While MFR models have a long history of use in other areas, such as writing assessments in which raters score students’ compositions, it is innovative to use MFR models for classroom observations.


The data in this study are from the Network for Educator Effectiveness (NEE). The sample consisted of 114 principals in the NEE system during the 2016-17 school year. Ratings of three teaching practices were analyzed for this study:

  • Cognitive engagement (NEE Indicator 1.2)
  • Critical thinking (NEE Indicator 4.1)
  • Formative assessment (NEE Indicator 7.4)


There are three key findings from use of the MFR model on NEE data:

  1. There are substantial severity differences among the principals (i.e., some principals consistently give higher or lower ratings). However, these differences are not considered evidence of measurement error. The researchers note that differences in rater severity can exist even with high reliability.
  2. Principals were internally consistent in their ratings.
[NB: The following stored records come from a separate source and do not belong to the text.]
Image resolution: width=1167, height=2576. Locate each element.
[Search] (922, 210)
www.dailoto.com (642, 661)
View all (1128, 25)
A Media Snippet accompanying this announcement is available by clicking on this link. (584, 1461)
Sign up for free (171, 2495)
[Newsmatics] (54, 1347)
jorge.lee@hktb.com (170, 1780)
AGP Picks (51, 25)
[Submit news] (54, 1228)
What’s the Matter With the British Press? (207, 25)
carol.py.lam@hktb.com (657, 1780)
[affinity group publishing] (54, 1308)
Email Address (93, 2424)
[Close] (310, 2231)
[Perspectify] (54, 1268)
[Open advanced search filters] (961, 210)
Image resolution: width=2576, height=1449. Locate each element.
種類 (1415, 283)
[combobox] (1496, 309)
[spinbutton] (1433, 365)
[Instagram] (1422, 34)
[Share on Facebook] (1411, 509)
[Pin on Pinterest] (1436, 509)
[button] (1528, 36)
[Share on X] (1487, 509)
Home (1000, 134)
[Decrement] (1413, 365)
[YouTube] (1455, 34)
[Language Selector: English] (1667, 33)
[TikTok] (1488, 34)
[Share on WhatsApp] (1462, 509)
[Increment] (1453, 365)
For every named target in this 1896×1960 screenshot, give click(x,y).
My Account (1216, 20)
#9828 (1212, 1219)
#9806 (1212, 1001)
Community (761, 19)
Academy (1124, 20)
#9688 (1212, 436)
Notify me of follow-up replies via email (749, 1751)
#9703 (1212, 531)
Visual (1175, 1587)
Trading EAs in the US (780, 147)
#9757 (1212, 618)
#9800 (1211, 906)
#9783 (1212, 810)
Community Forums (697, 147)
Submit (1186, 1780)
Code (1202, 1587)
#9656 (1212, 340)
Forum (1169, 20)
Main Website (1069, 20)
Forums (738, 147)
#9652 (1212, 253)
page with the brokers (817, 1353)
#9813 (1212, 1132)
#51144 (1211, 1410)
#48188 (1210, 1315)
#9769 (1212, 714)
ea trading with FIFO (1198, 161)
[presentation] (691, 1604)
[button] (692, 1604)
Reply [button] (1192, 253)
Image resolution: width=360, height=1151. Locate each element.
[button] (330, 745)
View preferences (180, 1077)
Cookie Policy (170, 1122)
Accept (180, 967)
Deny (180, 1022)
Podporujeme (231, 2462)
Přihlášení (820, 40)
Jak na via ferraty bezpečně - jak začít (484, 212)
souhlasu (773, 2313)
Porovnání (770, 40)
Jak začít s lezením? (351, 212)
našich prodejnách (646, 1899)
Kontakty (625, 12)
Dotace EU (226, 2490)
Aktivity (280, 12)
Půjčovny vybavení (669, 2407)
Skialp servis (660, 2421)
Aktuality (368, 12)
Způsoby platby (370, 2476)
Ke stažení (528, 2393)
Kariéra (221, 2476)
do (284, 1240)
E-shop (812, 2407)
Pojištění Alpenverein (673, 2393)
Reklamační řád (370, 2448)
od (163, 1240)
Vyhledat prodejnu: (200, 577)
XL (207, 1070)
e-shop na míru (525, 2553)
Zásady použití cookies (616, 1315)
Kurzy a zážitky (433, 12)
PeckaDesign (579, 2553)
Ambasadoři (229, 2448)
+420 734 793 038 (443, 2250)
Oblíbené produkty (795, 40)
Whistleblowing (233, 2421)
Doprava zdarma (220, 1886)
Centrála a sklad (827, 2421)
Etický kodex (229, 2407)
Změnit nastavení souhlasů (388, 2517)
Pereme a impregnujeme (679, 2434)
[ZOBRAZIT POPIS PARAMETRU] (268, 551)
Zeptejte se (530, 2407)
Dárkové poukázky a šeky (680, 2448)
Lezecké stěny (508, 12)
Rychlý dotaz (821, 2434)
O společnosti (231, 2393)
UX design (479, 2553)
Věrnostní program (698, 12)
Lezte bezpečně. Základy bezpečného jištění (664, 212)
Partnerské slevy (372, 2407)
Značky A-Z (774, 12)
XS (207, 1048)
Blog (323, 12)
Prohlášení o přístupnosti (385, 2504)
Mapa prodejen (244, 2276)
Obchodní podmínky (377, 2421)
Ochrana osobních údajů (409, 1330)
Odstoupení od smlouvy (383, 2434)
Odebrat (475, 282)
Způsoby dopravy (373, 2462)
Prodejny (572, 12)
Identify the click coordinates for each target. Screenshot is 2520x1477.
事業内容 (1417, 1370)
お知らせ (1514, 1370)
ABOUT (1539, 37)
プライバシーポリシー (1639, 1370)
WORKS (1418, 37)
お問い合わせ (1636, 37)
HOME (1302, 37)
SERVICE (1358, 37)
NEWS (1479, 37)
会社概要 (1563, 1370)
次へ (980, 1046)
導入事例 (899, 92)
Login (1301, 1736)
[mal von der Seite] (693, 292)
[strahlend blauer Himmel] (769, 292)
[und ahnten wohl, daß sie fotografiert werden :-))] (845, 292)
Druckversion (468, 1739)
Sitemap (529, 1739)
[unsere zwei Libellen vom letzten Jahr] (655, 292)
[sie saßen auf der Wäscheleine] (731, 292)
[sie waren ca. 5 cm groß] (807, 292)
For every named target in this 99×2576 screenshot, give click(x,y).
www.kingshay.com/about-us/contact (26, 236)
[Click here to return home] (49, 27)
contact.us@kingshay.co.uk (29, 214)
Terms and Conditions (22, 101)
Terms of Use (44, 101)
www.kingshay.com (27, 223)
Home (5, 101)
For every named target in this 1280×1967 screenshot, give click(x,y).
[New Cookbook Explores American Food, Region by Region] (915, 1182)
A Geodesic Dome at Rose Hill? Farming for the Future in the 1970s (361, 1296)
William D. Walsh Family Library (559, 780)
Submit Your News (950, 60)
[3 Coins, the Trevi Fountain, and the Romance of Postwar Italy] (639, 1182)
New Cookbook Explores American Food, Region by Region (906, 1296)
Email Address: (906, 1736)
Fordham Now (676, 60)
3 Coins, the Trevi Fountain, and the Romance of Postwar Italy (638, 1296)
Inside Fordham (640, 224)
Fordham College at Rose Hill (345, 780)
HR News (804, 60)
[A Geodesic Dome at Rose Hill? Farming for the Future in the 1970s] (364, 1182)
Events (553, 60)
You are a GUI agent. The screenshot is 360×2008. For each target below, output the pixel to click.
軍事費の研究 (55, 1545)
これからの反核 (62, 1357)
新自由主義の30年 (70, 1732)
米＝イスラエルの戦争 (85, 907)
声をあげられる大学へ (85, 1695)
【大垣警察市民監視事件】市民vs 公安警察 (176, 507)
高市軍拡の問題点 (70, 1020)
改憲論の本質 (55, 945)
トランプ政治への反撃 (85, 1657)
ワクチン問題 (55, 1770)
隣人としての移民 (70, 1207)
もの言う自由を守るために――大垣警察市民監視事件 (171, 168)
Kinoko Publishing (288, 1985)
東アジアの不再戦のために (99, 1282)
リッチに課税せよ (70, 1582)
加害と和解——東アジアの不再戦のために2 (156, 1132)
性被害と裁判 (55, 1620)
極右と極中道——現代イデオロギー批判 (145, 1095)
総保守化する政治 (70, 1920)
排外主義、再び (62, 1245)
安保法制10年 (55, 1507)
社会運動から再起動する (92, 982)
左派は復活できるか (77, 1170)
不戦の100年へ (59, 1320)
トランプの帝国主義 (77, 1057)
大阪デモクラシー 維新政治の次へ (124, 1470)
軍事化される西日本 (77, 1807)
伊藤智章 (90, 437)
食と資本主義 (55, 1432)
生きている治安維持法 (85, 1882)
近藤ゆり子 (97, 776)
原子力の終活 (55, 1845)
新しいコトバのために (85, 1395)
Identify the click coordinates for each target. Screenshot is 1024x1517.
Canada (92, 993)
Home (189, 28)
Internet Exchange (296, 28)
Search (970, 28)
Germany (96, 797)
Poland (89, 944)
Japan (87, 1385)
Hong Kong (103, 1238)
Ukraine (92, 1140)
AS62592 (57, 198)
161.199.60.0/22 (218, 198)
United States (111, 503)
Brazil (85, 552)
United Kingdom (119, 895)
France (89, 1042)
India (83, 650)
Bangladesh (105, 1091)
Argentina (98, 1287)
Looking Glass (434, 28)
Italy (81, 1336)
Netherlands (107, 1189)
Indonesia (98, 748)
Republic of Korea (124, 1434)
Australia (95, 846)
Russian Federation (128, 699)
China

Only nine of the 114 principals were flagged as “misfitting” by the analysis. That is, they gave ratings that were statistically unexpected (e.g., a lenient principal gave a high-scoring teacher an unexpectedly low rating). The researchers showed examples from four principals. Two stayed within a 95% confidence interval of expected ratings, and two gave unexpected ratings.
  3. The principals used the rating scale appropriately (i.e., the scores describe distinct levels of teaching effectiveness and higher scores correspond to more effective teaching).


This study illustrates that analyzing the quality of principals’ ratings involves more than describing interrater reliability (i.e. the extent to which different principals agree when rating teachers).

The Many-Facet Rasch (MFR) model is useful for more fully exploring the quality of ratings in classroom observations, such as severity, rater fit, and raters’ use of the rating scale categories.

Findings of this study underscore the importance of rater training, which happens annually in the NEE system. Training and implementation of any observation system, including NEE, should examine the factors that affect rater quality and make adjustments in order to increase the reliability of the system.